Whether the Court will ‘otherwise order’ depends on whether doing so advances the purpose of O 26. That purpose, broadly speaking, is to encourage the compromise of litigation and the saving of the private and public costs associated with it. The reasonableness of the rejection or non-acceptance of an offer is one matter that may be taken into account, but is not of itself determinative.[20]
[20]Ibid [23]–[25] (citations omitted).
In relation to the proposition that the purpose of the relevant provisions was to encourage compromise, the Court in PCCEF v Geelong cited observations of Hayne JA in Grbavac v Hart.[21] Hayne JA said:[22]
[21]Grbavac v Hart [1997] 1 VR 154.
[22]Ibid 164 (emphasis added).
There can be no doubt that it is in the public interest that litigation be compromised rather than fought out. Equally, there is no doubt that the objectives of rules such as those found in O. 26 are, as the Court of Appeal in New South Wales said, of broadly similar but not identical rules in that State:
(1)To encourage the saving of private costs and the avoidance of the inherent risks, delays and uncertainties of litigation by promoting early offers of compromise by defendants which amount to a realistic assessment of the plaintiff's real claim which can be placed before its opponent without risk that its ‘bottom line’ will be revealed to the court;
(2)To save the public costs which are necessarily incurred in litigation which events demonstrate to have been unnecessary, having regard to an earlier (and, as found, reasonable) offer of compromise made by a plaintiff to a defendant; and
(3)To indemnify the plaintiff who has made the offer of compromise, later found to have been reasonable, against the costs thereafter incurred. This is deemed appropriate because, from the time of the rejection or deemed rejection of the compromise offer, notionally the real cause and occasion of the litigation is the attitude adopted by the defendant which has rejected the compromise. In such circumstances that party should ordinarily bear the costs of litigation.
Not only do such objects underlie rules such as O. 26, they are objects to which the courts must pay appropriate regard in exercising the discretion about who should bear the costs of litigation. Especially is that so in times such as these where demands upon the system of justice have increased at a greater rate than any increase of the resources made available to it.
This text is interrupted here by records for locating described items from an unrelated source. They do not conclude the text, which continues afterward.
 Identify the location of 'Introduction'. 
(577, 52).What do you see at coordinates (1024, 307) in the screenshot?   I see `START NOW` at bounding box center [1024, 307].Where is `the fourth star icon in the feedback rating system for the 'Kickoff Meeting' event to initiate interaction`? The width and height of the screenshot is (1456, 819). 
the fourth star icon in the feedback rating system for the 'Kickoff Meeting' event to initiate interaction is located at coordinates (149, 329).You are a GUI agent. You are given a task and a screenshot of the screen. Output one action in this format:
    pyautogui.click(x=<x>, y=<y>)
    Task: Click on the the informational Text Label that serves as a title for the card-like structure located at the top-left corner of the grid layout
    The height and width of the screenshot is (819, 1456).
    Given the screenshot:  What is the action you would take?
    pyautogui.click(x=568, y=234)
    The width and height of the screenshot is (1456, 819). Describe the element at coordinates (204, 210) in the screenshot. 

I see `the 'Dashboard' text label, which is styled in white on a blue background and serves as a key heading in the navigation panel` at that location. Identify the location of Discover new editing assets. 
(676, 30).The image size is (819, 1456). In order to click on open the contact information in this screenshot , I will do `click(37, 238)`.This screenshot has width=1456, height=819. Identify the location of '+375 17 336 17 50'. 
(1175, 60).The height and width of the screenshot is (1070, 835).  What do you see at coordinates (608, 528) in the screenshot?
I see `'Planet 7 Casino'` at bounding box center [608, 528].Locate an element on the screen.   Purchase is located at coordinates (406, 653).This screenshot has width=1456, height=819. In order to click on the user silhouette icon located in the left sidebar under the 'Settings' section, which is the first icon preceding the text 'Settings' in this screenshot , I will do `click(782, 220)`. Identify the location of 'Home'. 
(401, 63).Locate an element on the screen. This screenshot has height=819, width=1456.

These are the principles which apply. We will deal with their application below.
Relief against Barnes
Barnes profited from his breach of fiduciary duties by secretly taking an interest in the ACB business. The manner in which he held that interest was complicated and opaque. Initially, it was held in the manner described in Annexure A to the Vickery J Principal Reasons.[23] Later, it was held in the manner described in Annexure B to the Vickery J Principal Reasons.[24]
[23]Vickery J Principal Reasons (n 10) [1001].
[24]Ibid [1041].
Vickery J held that the complicated corporate and trust structure which was adopted by Barnes and others was one of two means by which Amcor’s then employees (other than Holihan) sought to conceal the interests they had secretly taken in the ACB business.[25]
[25]Ibid [1018], [1044]. The other means was confidentiality provisions in the various agreements.
Thus, it has never been easy to identify Barnes’s interest in the ACB business, and Barnes was a party to arrangements designed to make identification of that interest difficult.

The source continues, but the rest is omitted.